'''

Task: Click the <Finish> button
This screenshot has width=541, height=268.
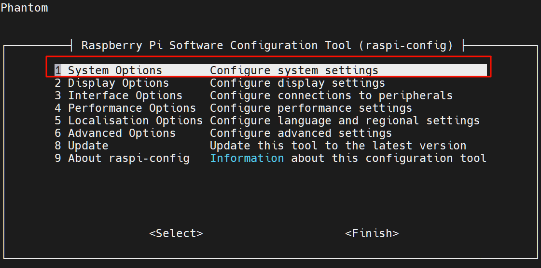Action: click(372, 233)
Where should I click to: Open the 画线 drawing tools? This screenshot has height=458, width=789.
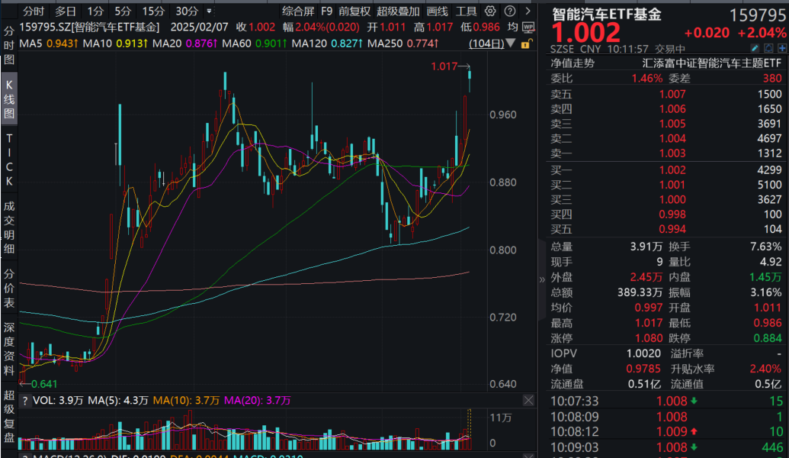(437, 11)
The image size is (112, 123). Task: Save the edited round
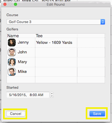tap(97, 114)
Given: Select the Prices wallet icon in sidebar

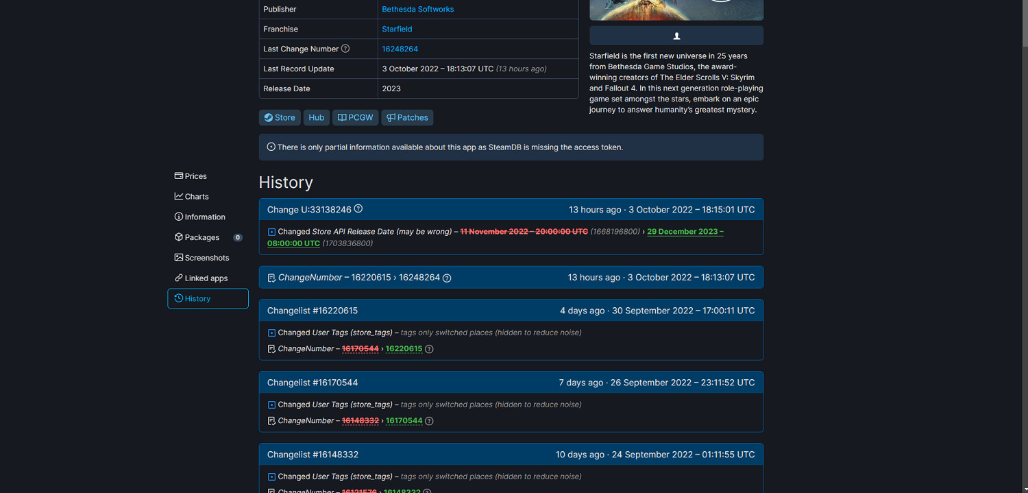Looking at the screenshot, I should [x=179, y=176].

'''

EXERCISE PROMPT:
Faithful copy, images left out: write out every line of data.

SOLUTION TO THIS EXERCISE:
Task: Click the <Finish> button
This screenshot has width=541, height=268.
Action: click(372, 233)
Where should I click to: Open the 画线 drawing tools? This screenshot has height=458, width=789.
(437, 11)
The image size is (112, 123). Task: Save the edited round
tap(97, 114)
Given: Select the Prices wallet icon in sidebar

Looking at the screenshot, I should [x=179, y=176].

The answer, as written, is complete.